Oggi, invece, sembra sempre più che gli artisti tendando a rifugiarsi in “canzoni semplici”, e in storie facilmente condivisibili, quasi “anonime” e allo stesso tempo “indossabili” da tutti. Vi percepite “differenti” rispetto alla scena mainstream di oggi? E se sì, in cosa, e perché?
Sì, ci sentiamo differenti ma senza farne una questione legata alla qualità e al genere di ciò che si scrive ma porterei l’attenzione su una diversa sensibilità e soprattutto al percorso che finora ha caratterizzato la produzione delle nostre pubblicazioni.
Saremmo contenti se un nostro “canto” potesse “vestire” coloro che ci ascoltano e partecipano ai nostri concerti.
Anche la scelta della lingua del vostro cantato credo certifichi la ricerca di una certa “verità”, di una spontaneità che possa farsi quasi “rivoluzionaria”, nel mondo musicale plastificato di oggi. Anche se la vostra canzone sembra già rispondere a questa domanda, mi piacerebbe chiedervi che rapporto avete con le vostre origini.

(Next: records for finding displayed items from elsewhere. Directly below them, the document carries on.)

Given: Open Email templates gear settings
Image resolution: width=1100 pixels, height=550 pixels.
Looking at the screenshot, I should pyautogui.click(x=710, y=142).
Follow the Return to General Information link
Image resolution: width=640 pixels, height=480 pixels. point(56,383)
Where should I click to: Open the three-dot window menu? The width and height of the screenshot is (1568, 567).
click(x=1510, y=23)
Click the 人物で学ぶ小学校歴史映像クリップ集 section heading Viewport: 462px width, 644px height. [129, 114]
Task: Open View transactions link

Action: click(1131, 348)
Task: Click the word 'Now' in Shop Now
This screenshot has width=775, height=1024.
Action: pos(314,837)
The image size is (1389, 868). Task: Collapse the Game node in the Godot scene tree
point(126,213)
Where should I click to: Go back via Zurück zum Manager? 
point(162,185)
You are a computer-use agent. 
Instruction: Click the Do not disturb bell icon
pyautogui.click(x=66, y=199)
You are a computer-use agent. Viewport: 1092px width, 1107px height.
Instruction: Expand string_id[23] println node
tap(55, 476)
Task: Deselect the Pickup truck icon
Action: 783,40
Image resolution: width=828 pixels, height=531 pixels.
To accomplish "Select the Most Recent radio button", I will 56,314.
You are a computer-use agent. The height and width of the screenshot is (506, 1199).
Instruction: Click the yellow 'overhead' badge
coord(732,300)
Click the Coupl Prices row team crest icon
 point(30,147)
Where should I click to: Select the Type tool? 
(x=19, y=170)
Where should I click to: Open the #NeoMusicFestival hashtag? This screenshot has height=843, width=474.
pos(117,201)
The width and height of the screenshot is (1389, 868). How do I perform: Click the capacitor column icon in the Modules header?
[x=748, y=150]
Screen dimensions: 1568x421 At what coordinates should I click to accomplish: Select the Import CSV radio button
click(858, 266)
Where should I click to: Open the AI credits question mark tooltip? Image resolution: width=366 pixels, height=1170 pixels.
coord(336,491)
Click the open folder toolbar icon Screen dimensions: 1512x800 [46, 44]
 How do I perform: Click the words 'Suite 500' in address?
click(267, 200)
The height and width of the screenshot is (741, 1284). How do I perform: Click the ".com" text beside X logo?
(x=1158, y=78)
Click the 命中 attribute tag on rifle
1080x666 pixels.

Così come descritto nei testi è un rapporto controverso seppur viscerale e necessario, l’albero guarda in alto avendo le radici ben piantate nella terra. Lo stesso vale per Aftersat, raccogliere il nutrimento, a volte avvelenato, delle origini per “sputarlo” fuori. Anche dal punto di vista sonoro sono molto forti i legami con la tradizione, l’imbastitura iniziale di “Terra c’accide” ad esempio, era un richiamo alla tammurriata seppur con un ritmo differente, con il cantato cantilenante.
Il linguaggio musicale, invece, pare figlio di un approccio particolare, diverso e contaminato da ascolti quasi post-rock. Quali sono i vostri principali riferimenti musicali?
Dalla new wave italiana degli ’80 al grunge di Seattle dei primi ’90 passando dal primo Pino Daniele, i Musicanova e giù fino ai Tuareg.La sessione ritmica vede come punti di riferimento i grandi Benny Greb, Chris Coleman, Fabio Rondanini.
Prima di salutarci, vista l’occasione di questa nostra chiacchierata, dateci anche qualche “retroscena” della realizzazione del video… come nasce l’idea del clip?
Il videoclip è targato Produzioni dal Bunker e nasce da un’idea di Serena Petricelli.
L’intento è di dar voce a tutti coloro che sono stati costretti ad abbandonare la propria terra di origine, chi per lavoro, chi per studio, chi per amore. Per questo abbiamo deciso di coinvolgere attraverso una call sui social chiunque abbia vissuto o si trovi in questa situazione, chiedendo di condividere con noi video di ciò che ritengono “casa”. Questi diventano così, nel videoclip, i ricordi di Damiano, il protagonista, che lo tengono intrappolato alle proprie origini e da cui cerca disperatamente di fuggire.
Salutiamoci a modo vostro, magari lasciandoci un “augurio”, quello che preferite… Lasciateci “il segno”!
Che il “Fauno metropolitano” dalle campagne flegree possa, attraversando spiaggia, mare e solfatare, arrivare tra le pieghe del cemento e liberare il proprio canto!